Friday, December 17, 2010

Government, oil majors meet on expatriate quota guidelines

The Nigerian Content Development and Monitoring Board (NCDMB) and human resources managers of multi-national oil companies yesterday met to streamline guidelines for expatriate quota applications and deployment in the country’s oil and gas industry.

The meeting was to provide a forum for the managers to understand the guidelines by the Board for expatriate quota application, to ensure full compliance with the provisions of the Nigerian Content Act.
The meeting was also to shed some light on a section of the Act which gives the operator/project promoter room to retain a maximum of five percent of management positions, as may be approved by the Board, as expatriate positions to take care of investors’ interests.
Ernest Nwapa, the NCDMB executive secretary, told participants that the guidelines were applicable to both international operating companies and their service counterparts, warning that the Board would frown at a situation where the companies continue to use suppliers and contactors who flout these laws by bringing in expatriates without due approvals.
The Nigerian Content Act and guidelines hold operators responsible for the failure or otherwise of their contractors to comply, adding that the Board would not prequalify erring contractors and suppliers to continue providing services in the industry.
On the recent upsurge of labour agitations against the influx of expatriates into the industry, Mr.
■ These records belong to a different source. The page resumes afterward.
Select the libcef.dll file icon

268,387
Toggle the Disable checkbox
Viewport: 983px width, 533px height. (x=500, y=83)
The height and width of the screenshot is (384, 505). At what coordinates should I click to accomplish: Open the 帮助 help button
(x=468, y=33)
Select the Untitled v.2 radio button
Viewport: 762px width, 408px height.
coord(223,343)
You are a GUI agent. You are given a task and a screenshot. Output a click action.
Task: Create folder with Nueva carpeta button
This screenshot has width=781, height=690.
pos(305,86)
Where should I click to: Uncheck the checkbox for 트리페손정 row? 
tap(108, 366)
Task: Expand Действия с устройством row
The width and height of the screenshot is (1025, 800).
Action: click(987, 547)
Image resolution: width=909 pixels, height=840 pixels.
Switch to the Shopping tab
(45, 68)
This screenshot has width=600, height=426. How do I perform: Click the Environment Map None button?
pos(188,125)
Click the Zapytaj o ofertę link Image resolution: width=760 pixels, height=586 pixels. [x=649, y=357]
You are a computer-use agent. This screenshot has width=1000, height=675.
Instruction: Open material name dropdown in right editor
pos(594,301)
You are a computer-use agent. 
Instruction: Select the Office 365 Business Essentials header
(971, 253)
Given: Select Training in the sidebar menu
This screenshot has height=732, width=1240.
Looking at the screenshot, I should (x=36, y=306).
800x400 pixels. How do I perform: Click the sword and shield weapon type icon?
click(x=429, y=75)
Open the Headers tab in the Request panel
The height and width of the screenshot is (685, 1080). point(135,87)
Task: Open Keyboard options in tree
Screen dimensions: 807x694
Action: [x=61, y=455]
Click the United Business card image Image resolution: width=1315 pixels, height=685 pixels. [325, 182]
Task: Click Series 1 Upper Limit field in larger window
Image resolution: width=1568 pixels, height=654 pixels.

Nwapa assured that the implementation of the guidelines would address the concerns of the oil industry workers’ unions in a structured and sustained manner.
He added that the Board was working with the Ministry of Interior on expatriate quota management, manpower development initiatives, and creation of employment opportunities for Nigerians in the oil and gas industry.
Charity begins at home
He reminded Nigerians who hold senior positions in the oil and gas industry of their responsibility to support the Federal Government’s efforts at full implementation of the provisions of the Act.
The guidelines issued by NCDMB require that all companies applying for expatriate quotas must provide proof that the positions applied for have been advertised in at least four major Nigerian newspapers and two international newspapers, to establish that there is no qualified Nigerian that can do the job.
Besides, those companies are also required to notify the NCDMB of the receipt of applications, planned interview dates, and results of the interviews for each vacancy advertised, as well as proof that no qualified Nigerian had been found fit to occupy the positions.
Similar requirements are applicable on the extension of existing expatriate quotas operating companies in the industry.
Emmanuel Ihenacho, the Interior minister, had, during a meeting with the NCDMB Board last month, said the government would adopt strategies initiated on expatriate quota management.
At the end of the meeting, the NCDMB received assurances of the industry’s commitment to comply with the stipulated guidelines, while the managers pledged to study the provisions before coming up with strategies that would guarantee full compliance by all industry players.